Slugs have ridden their contempt for defensive armour as much to death as the turtles their pursuit of it. They have hardly more than skin enough to hold themselves together; they court death every time they cross the road. Yet death comes not to them more than to the turtle, whose defences are so great that there is little left inside to be defended. Moreover, the slugs fare best in the long run, for turtles are dying out, while slugs are not, and there must be millions of slugs all the world over for every single turtle. Of the two vanities, therefore, that of the slug seems most substantial.
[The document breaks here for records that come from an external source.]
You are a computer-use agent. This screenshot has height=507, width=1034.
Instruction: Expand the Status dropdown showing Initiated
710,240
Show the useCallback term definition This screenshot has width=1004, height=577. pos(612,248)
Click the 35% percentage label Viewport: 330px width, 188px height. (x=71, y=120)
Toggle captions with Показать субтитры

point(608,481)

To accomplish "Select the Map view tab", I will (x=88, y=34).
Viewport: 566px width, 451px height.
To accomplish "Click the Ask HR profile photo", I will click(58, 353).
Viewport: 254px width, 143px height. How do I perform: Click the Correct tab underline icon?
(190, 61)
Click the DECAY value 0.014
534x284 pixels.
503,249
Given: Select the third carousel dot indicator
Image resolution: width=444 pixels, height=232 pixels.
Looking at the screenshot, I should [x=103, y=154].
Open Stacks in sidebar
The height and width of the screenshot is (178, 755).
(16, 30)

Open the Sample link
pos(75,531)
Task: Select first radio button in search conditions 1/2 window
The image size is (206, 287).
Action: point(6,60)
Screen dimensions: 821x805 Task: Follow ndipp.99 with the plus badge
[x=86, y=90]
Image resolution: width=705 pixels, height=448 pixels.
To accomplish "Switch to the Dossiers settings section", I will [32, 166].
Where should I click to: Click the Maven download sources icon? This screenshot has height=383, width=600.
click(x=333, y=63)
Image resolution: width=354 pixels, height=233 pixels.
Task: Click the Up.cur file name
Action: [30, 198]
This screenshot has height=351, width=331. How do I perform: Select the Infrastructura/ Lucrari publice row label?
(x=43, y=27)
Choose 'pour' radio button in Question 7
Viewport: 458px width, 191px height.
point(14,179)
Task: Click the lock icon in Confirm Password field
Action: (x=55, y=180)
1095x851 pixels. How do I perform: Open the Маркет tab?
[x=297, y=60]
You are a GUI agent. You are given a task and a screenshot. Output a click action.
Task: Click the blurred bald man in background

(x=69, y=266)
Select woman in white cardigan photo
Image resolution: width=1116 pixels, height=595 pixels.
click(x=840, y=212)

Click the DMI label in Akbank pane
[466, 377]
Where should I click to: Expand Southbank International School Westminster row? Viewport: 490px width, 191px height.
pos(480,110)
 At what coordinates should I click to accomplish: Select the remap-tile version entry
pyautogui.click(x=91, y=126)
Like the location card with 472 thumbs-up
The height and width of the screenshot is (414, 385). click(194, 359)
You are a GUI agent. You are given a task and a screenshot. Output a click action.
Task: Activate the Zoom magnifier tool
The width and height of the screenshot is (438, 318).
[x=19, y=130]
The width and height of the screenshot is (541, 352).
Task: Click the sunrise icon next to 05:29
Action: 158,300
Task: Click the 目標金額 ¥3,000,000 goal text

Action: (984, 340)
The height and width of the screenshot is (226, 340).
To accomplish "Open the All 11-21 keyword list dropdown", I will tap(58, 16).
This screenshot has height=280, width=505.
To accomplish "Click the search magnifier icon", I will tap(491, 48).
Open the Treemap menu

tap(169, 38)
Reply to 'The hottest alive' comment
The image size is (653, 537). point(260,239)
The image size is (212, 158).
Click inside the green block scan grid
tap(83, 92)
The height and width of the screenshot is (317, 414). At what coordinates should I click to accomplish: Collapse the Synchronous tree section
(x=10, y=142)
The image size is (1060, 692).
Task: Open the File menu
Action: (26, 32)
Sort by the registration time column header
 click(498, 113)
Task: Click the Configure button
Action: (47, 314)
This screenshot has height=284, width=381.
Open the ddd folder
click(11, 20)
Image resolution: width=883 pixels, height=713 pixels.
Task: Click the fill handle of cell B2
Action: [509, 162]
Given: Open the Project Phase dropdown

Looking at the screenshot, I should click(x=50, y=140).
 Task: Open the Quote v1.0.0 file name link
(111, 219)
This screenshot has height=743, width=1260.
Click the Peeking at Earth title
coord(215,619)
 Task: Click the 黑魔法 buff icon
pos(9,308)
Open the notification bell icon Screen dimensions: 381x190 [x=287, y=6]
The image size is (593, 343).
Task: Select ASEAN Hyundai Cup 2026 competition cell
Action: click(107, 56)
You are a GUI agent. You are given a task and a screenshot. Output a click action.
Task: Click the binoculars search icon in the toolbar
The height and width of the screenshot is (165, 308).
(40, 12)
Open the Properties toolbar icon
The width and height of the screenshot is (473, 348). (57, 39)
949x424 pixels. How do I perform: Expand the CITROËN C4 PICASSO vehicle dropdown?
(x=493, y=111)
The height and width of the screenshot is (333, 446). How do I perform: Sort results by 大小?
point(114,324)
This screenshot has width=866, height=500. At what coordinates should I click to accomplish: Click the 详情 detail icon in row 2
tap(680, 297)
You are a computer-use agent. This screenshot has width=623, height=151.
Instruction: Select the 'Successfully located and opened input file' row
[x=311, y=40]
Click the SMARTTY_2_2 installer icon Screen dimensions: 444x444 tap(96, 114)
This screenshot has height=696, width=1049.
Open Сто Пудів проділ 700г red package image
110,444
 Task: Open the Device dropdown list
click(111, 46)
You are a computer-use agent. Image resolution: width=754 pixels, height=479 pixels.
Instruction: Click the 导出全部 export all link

In either case the creature thinks itself safe, but is sure to be found out sooner or later; nor is it easy to explain this mockery save by reflecting that everything must have its meat in due season, and that meat can only be found for such a multitude of mouths by giving everything as meat in due season to something else. This is like the Kilkenny cats, or robbing Peter to pay Paul; but it is the way of the world, and as every animal must contribute in kind to the picnic of the universe, one does not see what better arrangement could be made than the providing each race with a hereditary fallacy, which shall in the end get it into a scrape, but which shall generally stand the wear and tear of life for some time. “Do ut des” is the writing on all flesh to him that eats it; and no creature is dearer to itself than it is to some other that would devour it.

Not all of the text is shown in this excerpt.